C’est pourquoi les premiers étudiants en formation de microélectronique n’arriveront à Gardanne qu’en septembre 2003. Entre temps, il y aura bien des étudiants sur le site, mais pour des séminaires d’une semaine, ponctuellement. Ainsi, lors de la première semaine d’octobre, 25 étudiants de troisième année en IGI (ingénierie et gestion industrielle) ont découvert les locaux, testé le matériel tout en suivant des cours de négociation. Sur les marches du bâtiment A, dont l’entrée est surmontée d’un grand panneau Centre microélectronique de Provence Georges Charpak, Robert Germinet le directeur de l’école des Mines de Saint-Étienne discute avec ses étudiants qui goûtent avec plaisir la douceur matinale du soleil d’octobre. "La microélectronique, c’est de plus en plus petit, de moins en moins cher, ça se diffuse partout et les composants ont une durée de vie de trois ans. C’est pourquoi, les choses évoluant très vite, cette formation devait être faite par une école généraliste comme l’est celle de Sant-Étienne.

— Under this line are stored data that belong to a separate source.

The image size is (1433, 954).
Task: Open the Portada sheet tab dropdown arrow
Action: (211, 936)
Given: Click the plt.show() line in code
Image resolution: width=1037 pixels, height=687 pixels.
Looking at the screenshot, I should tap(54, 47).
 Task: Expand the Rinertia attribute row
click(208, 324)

Nous allons développer une pédagogie qui stimule la créativité et rechercher une liaison avec l’industrie. Pourquoi s’installer ici ? Parce qu’on crée du mouvement en marchant. Il fallait passer le point de non-retour, sans attendre que les bâtiments neufs soient prêts. En 1991, quand j’étais à Nantes, j’avais installé des étudiants dans un bâtiment industriel qui avait servi au stockage des grains. Ici, vous êtes bien mieux lotis. Je vous remercie d’avoir accepté d’être des cobayes."

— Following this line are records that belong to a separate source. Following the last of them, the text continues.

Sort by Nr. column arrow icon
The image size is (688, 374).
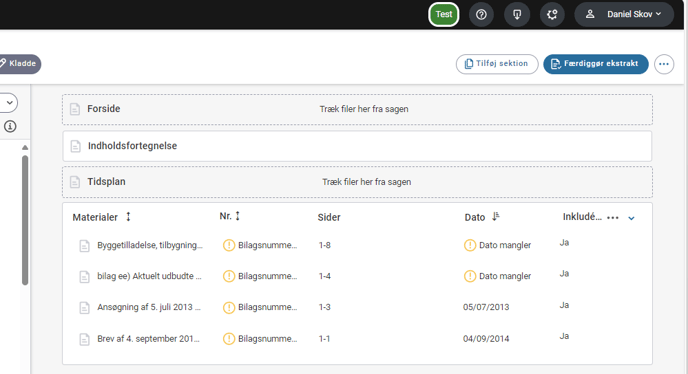(237, 216)
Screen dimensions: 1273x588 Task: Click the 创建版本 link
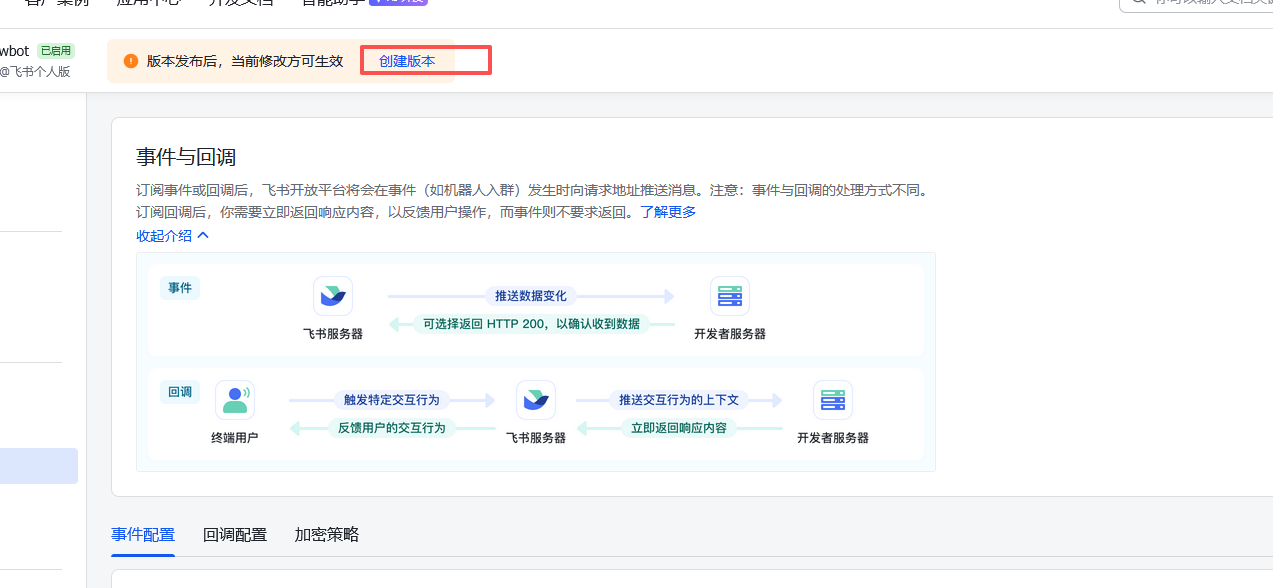(407, 61)
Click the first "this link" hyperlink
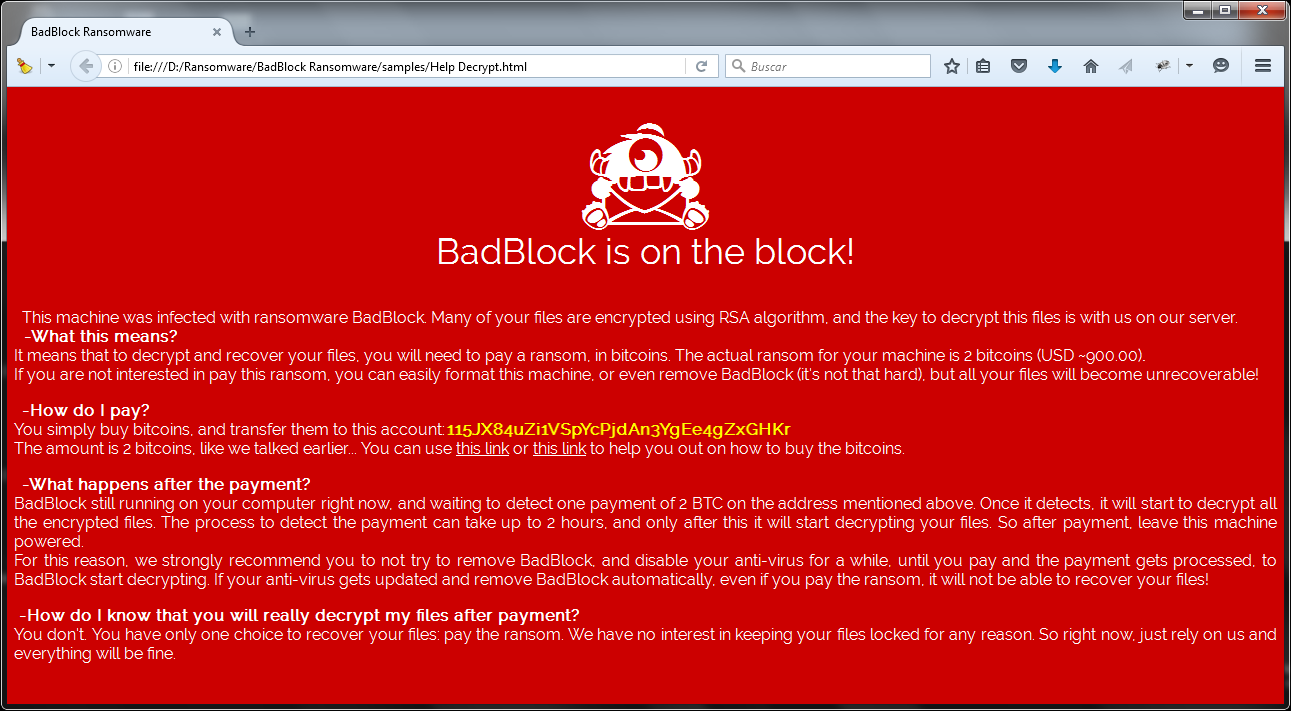1291x711 pixels. point(482,448)
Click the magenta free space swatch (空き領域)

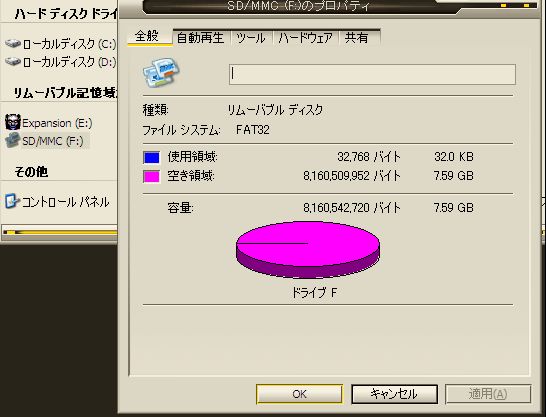coord(151,176)
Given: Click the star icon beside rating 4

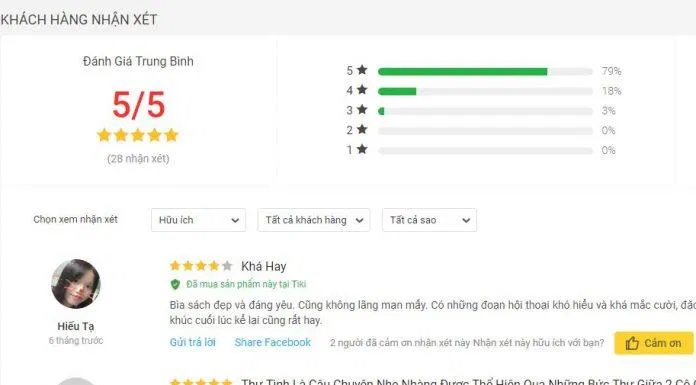Looking at the screenshot, I should click(x=362, y=90).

Le midi au Pesquier, le soir à la Baume les Aix
Les cobayes en question n’ont pas à se plaindre, et le reconnaissent bien volontiers. " Nous sommes hébergés à la Baume les Aix, raconte Cyrille Chavanne, étudiant. Ici, les conditions sont tout à fait correctes, on a du matériel neuf. Le midi, on prend les repas au collège du Pesquier. " L’objectif, pour les dirigeants de l’école des mines, c’est que ces pionniers racontent ce qu’ils ont vu à leur retour à Saint-Étienne. " Fin octobre, un autre groupe d’élèves de deuxième année viendra, et d’autres encore en janvier, explique Jori Leonardon, responsable de la scolarité. On aurait aimé recevoir des élèves de première année, dont certains seront là à la rentrée 2003, mais il y avait un problème de locaux. " Un moment envisagé, le centre de formation de la Sécurité civile à Valabre a finalement fait marche arrière. Pour François Agier, qui tient à louer le travail des services municipaux depuis le mois de mai dernier, le logement est d’ailleurs le seul point qui reste à régler. " Il va nous falloir quelque chose plus près de Gardanne que la Baume les Aix en attendant la construction du bâtiment qui accueillera sur place les étudiants en 2005. "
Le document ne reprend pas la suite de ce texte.